What are the TYPE of antibodies that can be found on a screen and how are they different?

A

IgG antibodies develop as a result of previous transfusion of blood products

IgM antibodies are naturally occuring antibodies that are cold-reactive and usually clinically insignificant

17
Q

What does a screen check for and how is it performed?

A

A screen is a test that is done to determine if there are “unexpected” antibodies present

Commerically available O type blood with the significant hemolytic antigens present are mixed with the recipent blood and look for agglutination.

If agglutination does take place, then additional testing will be done to identify which antibody is present and then for an appropriate donor for transfusion

18
Q

How are crossmatches performed?

A

They can be done by a computer as long as the type has been performed twice (on current sample, comparing prior records, on 2nd sample)

Serologic crossmatch is 3 steps.

1) immediate spin- rechecks AB0 compatibility and some other minor antibodies.
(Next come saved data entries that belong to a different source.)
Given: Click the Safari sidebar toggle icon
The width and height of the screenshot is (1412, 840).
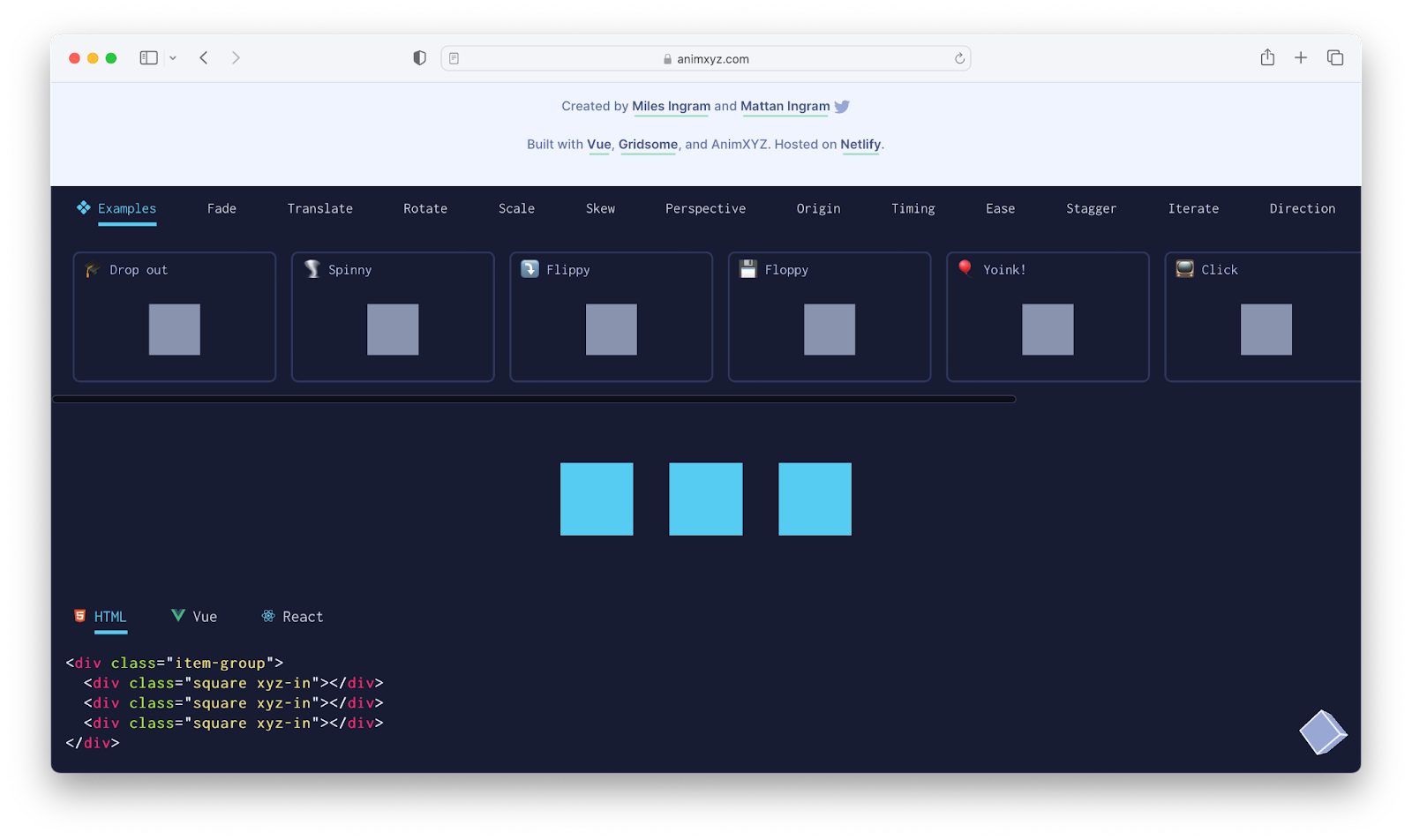Looking at the screenshot, I should click(x=148, y=58).
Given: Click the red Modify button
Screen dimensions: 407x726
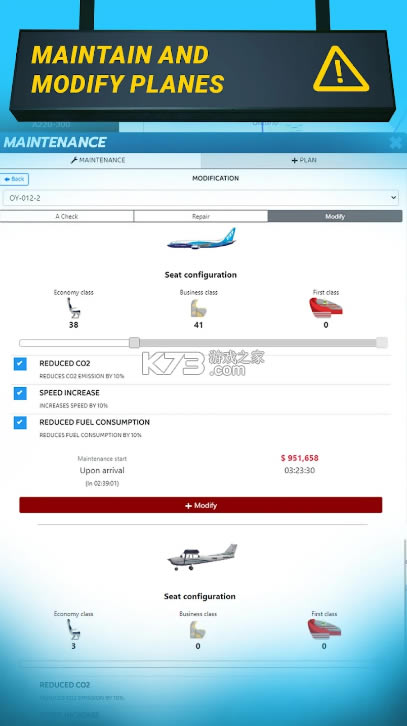Looking at the screenshot, I should (x=201, y=505).
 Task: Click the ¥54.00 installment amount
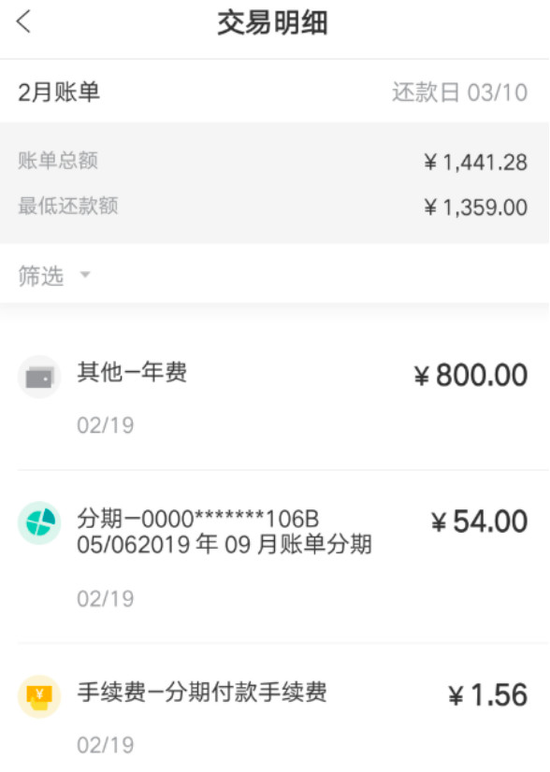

Patient’s serum mixed with donor RBC and centrifuged and assessed for agglutination
2) Incubation stage- add salt or albumin and incubate at 37 degrees for 10-45 min- patient antibodies will attach to donor cells but lack the strength to cause visual aggluttination
3) Antiglobulin stage- add antiglobulin to cause agglutination if recipient antibodies attached to donor cells

19
Q

What is purpose of adenosine additive for RBC?

A

for ATP production

20
Q

What defines a “viable” until by FDA standards?

A

More than 70% of RBC that were transfused are present at 24 hours.

21
Q

Why do you add glycerol when freezing RBCs?

A

Better at maintaining 2,3 DPG levels

22
Q

What is the timeline from transfusion to clinical picture for TRALI?

A

1-6 hours.

23
Q

What are the criteria for TRALI?

A

acute respiratory distress, bilateral pulmonary edema, severe hypoxemia, without cardiogenic edema.
1/5000 transfusions implicated

24
Q

What is pathogenesis of TRALI?

A

white blood cell HLA or neutrophil specific antibodies from donor bind to recipient white blood cell antigens. OR
2 hit theory in which there was a physiologic insult that “primed” the neutrophils in the lungs and then the plasma containing a biologically active mediator caused the neutrophils to activate- release ) O2 free radicals, proteases, etc.